_Requirements:_
a. In the forum thread on subresource integrity, which tool is suggested for webpack users who want SRI tags on all scripts?
b. Continue the forum thread on subresource integrity from its last post.

"The security properties of a collision resistant hash function, ensure that a modification results in a very different hash."
I really appreciate the clarity of this post. The author is building up the groundwork without skipping steps that may be obvious to many readers. I of course knew the purpose of a hash before reading the article, but some people don't - and that sentence clearly let those users know why the hash matters without making it less readable for knowledgeable readers.
Honestly, I thought this line wasn't very clear, at least if I understand it correctly. It is not important that modification produces a "very" different hash, even a minimally different hash is still different enough. What is important is that it is computationally infeasible to generate a collision. So if your evil plan is to modify someone's .js file and then play with comments/whitespace until the hashes match, you and the website will both be dead before you find the collision.
no, it be "very different" means you can't do things like generate a hash of all dictionary entries and identify when someone has a password that's only a slight change from a known dictionary entry.
It's absolutely important in the security of hashes.
Avalanche effect is a sign of a good hashing algorithms, but not necessarily all of them.
It is very vital in case of SRI indeed, as because SRI also intended to shield from potential MITM somewhere in CDN stack. But SRI is useful in other areas too. For example for really bare version handling and for handling (somewhat) gracefully corrupted cdn responses (including errors, empty responses etc).
For that, avalanche effect is not all that necessary and CRC32 could do an ok job too.
If you use webpack, just drop in webpack-subresource-integrity [0] for basically "free" SRI tags on all scripts.
It's not really as useful if you are serving your static assets from the same place as the HTML (and you always use HTTPS) but if you load your js/css on another server SRI can still provide some protection.
It used to be, briefly, unfortunately it had to be removed again because create-react-app has a zero-configuration policy and SRI can break pages served without TLS unless Cache-Control: no-transform is set on the server [1].
It'd be cool if the browser used this to allow cross-origin caching as well.
Say I have jQuery previously loaded a page that included jQuery from CDNJS and now I'm in China and another site tries to load jQuery from Google's CDN.
Currently that request would get blocked by the great firewall. But since the browser should know that this file matches one it has seen (and cached) before it should be able to just serve the cached file.
This could also save a network request even if I'm linking to a self-hosted file on my own servers if I include the hash.
The potential problem I see with this is that it could be abused for a "have you loaded this resource" privacy leak. Simply pick a unique script on a website, if my server doesn't get a hit then I know you went there before.
Possible solution is to have a content hash proxy trusted by the user but shared between multiple users. Then the site can only get the data at the proxy-level rather than the user-level, and not even that if the proxy is large enough to justify crawling the web to pre-cache everything, or is behind a larger cache that does.
The browser would know if it had a content hash proxy configured and then could use it for all content hashed data. The issue becomes getting people to use one, but partial uptake is better than nothing. You could at least get most corporate and education environments with some equivalent to WPAD[1], and maybe even some consumer-level ISPs the same way if they want to reduce the traffic over their network.

_Source material:_
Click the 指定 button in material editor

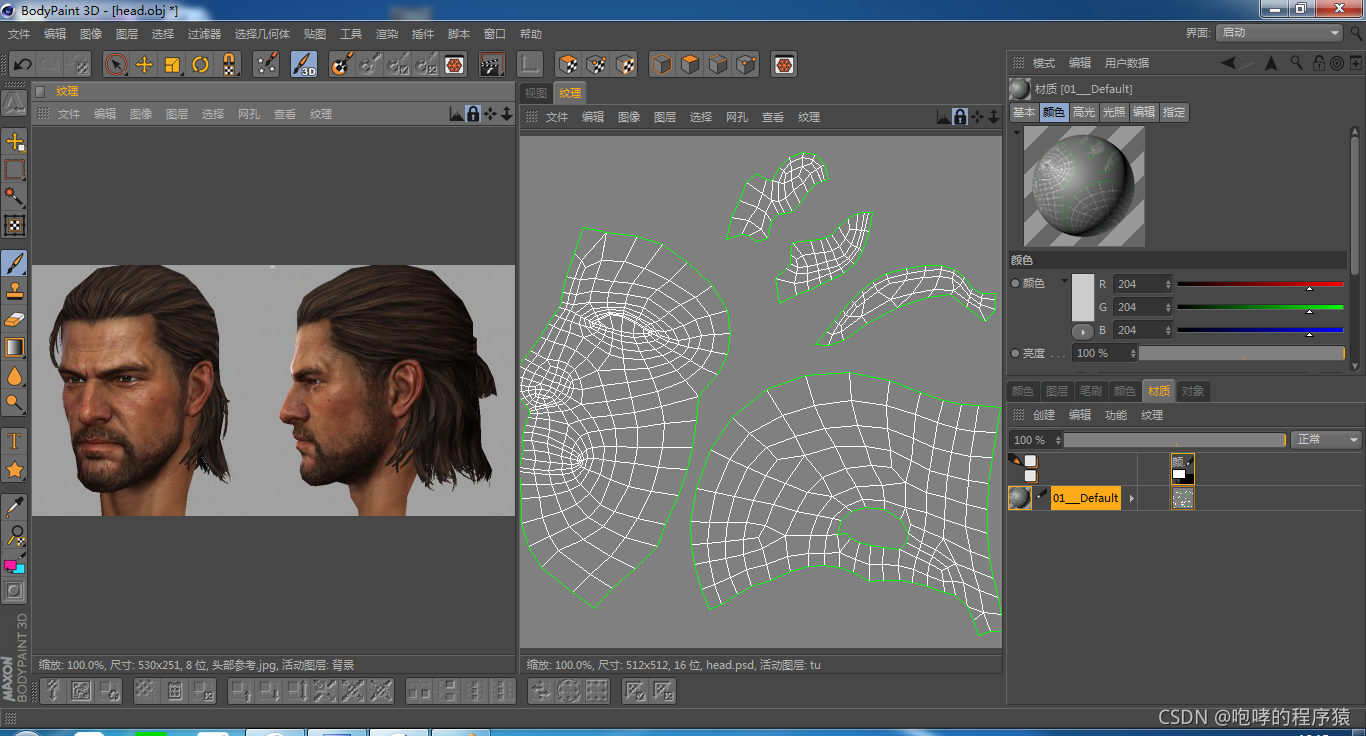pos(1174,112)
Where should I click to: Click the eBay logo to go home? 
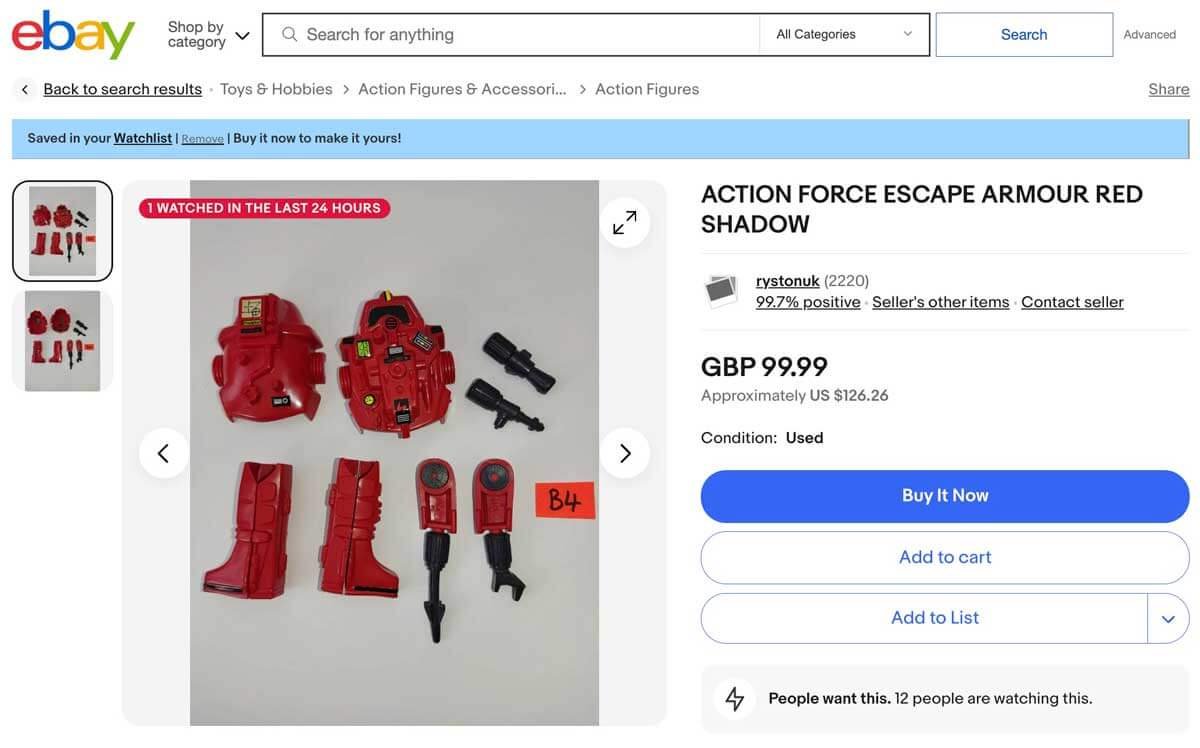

_Outputs by task:_
a. webpack-subresource-integrity

b.
Those are abusable by first party only though aren't they? This abuse isn't just limited to fingerprinting from 1st party sources, but to 3rd party history detection essentially.
If I visit website A it should not know that I also visited website B. HTTP or HTTPS is irrelevant - they are totally separate connections and this does not assume anyone is in the middle.
Of course, there are attacks that already work using cache timing, but that isn't a good thing.
I know a handful of attack that work, and a few more vectors that won't be fixed as well. So why bother, exactly? It's neither a big concern nor fixable in current web design.
More detail on this: in a browser's current usage model, this is vulnerable to a 'cache origin confusion attack'. See this thread [1]. It's a bit hard to follow, so perhaps see these posts [2][3], which state the problem succinctly. Let me adapt the text from [3]:
The problem is that www.victim.example/evil.js doesn't exist, and never did, but your browser won't know that if it's in the cache -- this gives you a way of faking files existing on other servers at the URL of your choice, and as long as they're in the cache you'll get away with it.
1. you visit evil.example and the browser stores evil.js with the cache key "foo".
2. you visit victim.example which has an XSS vulnerability, but victim.example thinks it is safe because it uses Content Security Policy and does not allow inline scripts or scripts form evil domains.
3. the XSS attack is loading <script src=www.victim.example/evil.js hash=foo>
4. the browser detects that "foo" is a known hash key and loads the evil.js from cache. Thinking that the file is hosted on victim.example - when the file is in fact not even present.
5. the evil.js script executes in the context of victim.example, even though they use a Content Security Policy to prevent XSS from being exploitable.
It seems like the problem is that you need to verify that the file actually exists there with the specified hash, but that isn't the same as having to download it. Is there a way to ask the server for just the hash of a file? You would still have the round trip to the server, but it would be a request for a 32 byte content hash rather than several orders of magnitude more data than that.
One of the replies to my similar post in the earlier thread [5] was from btrask who proposes a similar scheme, using a manifest placed in .well-known/, on the issue tracker for the W3C SRI spec [6]. The conversation is still ongoing, but see that for advantages and drawbacks, as well as other proposed solutions (and/or join the conversation!)
More people should use CSP. It doesn't mean you have to stop worrying about XSS entirely, but it means that when it happens CSP can change it from being "a potentially wormable exploit that could be used to leak many users' data and kill your company" to "slightly annoying way the page formatting can be broken".
Like any feature, there's a lot of weird edge casey parts of SRI that can be abused.
We blogged about Adblock detectors over here[1] a couple of months ago for BugReplay[2]. A major Adblock detector FAdBlock was using subresource integrity to detect whether it's payload was being blocked, ie when adblocker was blocking it from being loaded.
> It'd be cool if the browser used this to allow cross-origin caching as well.
As a caveat, there's info leaking here depending on whether the cache hits/misses, so this would need to be opt-in from the cache source, e.g. You set up subresource integrity and also say "allow other domains to load this resource from the cache."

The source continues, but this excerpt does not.